I never liked the blotting papers, they wound up making my skin MORE oily  I used to go into the bathroom every five or so hours and wipe my face with a towel, then I started on the papers and then I was using like two blotting papers every hour in between classes. When I went to a dermatologist he told me that the papers pretty much suck the oil off your nose, and your skin starts producing even more oil to try to keep a balance. This isn't true for everyone, obviously it depends on skin type. And I had the skin type that just didn't like the blotting papers.
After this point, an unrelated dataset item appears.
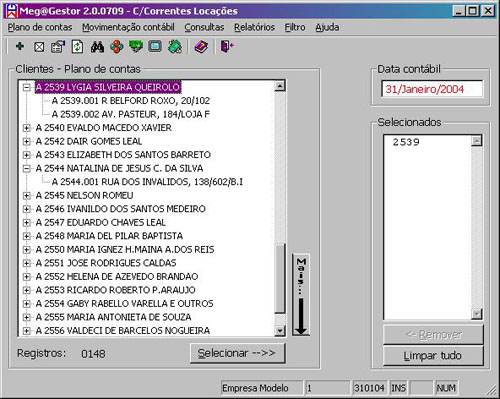The width and height of the screenshot is (500, 399).
Task: Expand the 2540 EVALDO MACEDO XAVIER node
Action: click(x=27, y=128)
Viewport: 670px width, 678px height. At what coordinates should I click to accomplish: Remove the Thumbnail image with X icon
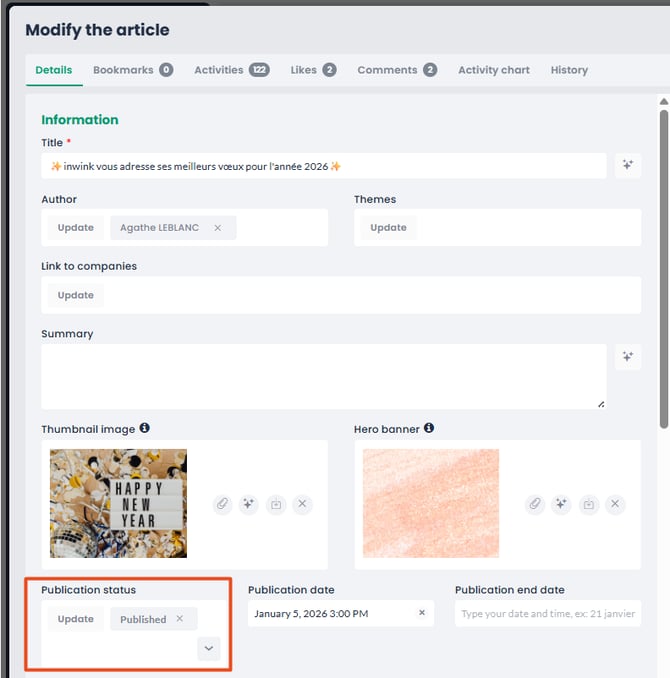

He told me to put on a non-comodogenic moisturizing lotion after I wash my face and it should help balance my oil production. I was skeptical at first since I assumed "moisturizing" meant it would make my skin MORE oily. But now I use a face cleanser in the shower and right afterwards when I get out I put on some of the lotion, and now my face doesn't look like I'm sweating oil. I was surprised how much it worked.


----------



## ohm (May 2, 2012)

I have extremely oily skin. I wash my face every morning and night with raw honey. It's antibacterial, so it kills any acne germs, and it's a humectant so it helps to seal in moisture so that my skin's oil glands don't try to compensate for a lack of moisture. It seems to work pretty well as long as I don't forget to do it (I sometimes forgot to after I take a shower lol.)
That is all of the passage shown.